The Functions of the DMS are to:
- Store and manage documented and structured data phenotyping data from germplasm characterization and evaluation studies as commonly conducted in crop improvement programs
- Link data to specialised data sources such as GMS, soil and climate databases and
- Facilitate queries, searches and data extraction across studies according to structured criteria for data selection as required by plnat breeders.
All types of phenotyping data will be accommodated in DMS including raw observed data, derived data, means data and summary statistics. Data may have numeric values or character values or categorical class values. For example, observations on disease resistance or nutrient efficiency of a genotype can be numerical measurements, scored or calculated indices or character data.
As a general principle, any data that are routinely represented in field books or laboratory books or spread sheets will be accommodated in DMS. It will handle data and documentation on the basis of individual phenotyping studies which may contain data from many environments (trial instances), and from different sampling levels - study level, environment level, plot level, sample level. Integration across studies will be facilitated by the use of controlled vocabularies and ontologies managed by the Ontology Management System (OMS)

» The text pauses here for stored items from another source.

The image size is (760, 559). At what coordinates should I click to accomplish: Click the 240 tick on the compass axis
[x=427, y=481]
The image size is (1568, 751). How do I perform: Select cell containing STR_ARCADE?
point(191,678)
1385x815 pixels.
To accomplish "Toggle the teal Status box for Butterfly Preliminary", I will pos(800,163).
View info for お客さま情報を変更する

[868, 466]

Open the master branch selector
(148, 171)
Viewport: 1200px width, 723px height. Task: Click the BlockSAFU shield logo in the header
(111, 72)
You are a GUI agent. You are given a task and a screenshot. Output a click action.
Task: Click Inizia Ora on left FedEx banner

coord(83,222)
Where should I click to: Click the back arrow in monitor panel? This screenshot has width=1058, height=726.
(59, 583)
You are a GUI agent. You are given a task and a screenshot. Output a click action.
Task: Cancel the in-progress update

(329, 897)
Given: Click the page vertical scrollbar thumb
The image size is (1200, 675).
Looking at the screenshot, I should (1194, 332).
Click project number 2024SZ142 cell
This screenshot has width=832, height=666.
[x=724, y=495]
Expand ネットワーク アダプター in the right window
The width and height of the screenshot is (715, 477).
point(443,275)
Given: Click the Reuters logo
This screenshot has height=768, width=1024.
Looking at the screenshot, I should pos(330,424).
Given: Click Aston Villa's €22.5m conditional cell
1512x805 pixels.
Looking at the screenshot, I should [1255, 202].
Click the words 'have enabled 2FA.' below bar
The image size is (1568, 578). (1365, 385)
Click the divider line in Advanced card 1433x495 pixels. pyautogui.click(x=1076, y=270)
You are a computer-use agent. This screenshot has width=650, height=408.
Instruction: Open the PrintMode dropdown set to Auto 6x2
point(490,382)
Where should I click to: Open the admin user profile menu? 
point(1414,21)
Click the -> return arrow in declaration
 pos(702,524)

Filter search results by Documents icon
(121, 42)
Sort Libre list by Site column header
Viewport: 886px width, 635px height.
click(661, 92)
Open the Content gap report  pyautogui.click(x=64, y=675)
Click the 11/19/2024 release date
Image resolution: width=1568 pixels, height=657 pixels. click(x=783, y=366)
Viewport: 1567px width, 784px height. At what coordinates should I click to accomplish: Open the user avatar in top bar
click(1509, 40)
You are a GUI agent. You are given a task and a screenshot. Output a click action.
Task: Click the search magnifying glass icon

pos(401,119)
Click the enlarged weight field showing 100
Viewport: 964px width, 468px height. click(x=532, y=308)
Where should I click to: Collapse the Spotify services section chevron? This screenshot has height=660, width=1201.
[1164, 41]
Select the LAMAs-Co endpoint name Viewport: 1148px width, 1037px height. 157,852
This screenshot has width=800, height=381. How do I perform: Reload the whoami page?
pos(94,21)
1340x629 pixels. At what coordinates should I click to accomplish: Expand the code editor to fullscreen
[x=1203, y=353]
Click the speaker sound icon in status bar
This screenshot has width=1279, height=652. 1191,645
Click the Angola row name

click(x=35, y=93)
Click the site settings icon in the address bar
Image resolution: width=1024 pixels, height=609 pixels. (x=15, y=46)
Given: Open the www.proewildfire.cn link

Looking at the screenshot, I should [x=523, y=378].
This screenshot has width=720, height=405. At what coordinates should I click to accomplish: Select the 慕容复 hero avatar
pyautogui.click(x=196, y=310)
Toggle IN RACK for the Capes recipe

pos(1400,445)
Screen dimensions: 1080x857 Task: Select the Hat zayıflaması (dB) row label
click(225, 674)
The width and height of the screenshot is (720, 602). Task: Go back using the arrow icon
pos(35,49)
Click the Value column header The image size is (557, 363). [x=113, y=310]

Structure of Phenotyping Data
In order to clarify the definition of entities in the DMS data model we will consider data from a fictional split-plot field experiment. Although this type of experiment is not commonly used in crop improvement it does contain all the elements of the variety of experimental designs which are used and so served as a good motivational model. Data sets are typically arranged in columns as in Table 1, we call the columns VARIABLES since each row may record a different value for each variable. The first seven variables define the source and context of the data. We refer to such variables as LABELS. The last three variables contain measured data. We call these data variables VARIATES, there are usually several variates in a data set. In general we can think of the LABELS as variables for which we know the values before we do the experiement, and VARIATES, the ones we measure during the experiment.
Table 1 Serial Spread-sheet Representation for a Split-plot experiment from Study S9801
A STUDY is the basic, reportable unit of research, it is synonymous with the notions of experiment, nursery or trial. Since DMS must deal with any of these we will use the term study. A study may be characterized by a set of scientific objectives and testable hypotheses and results in the collection of one or more datasets similar to that in Table 1 or it may be simply a convenient package of research activities such as all the replicated field evaluation for a breeding program in a particular year. A study always has some metadata associated with it, such as its name, the PI, the institute, IP status and so on. These are variables, or more precisely labels which take a single value which applies to the whole study. We call them STUDY LABELS, and they often appear as headers to tables such as Table 1 above.
The division of data into sets is usually motivated by convenience, for example data collected from different sampling scales is most conveniently treated in different datasets. Similarly, data collected at different times or from different locations are also often treated as different data sets, although it is feasible and usually preferable to treat these divisions in a single dataset.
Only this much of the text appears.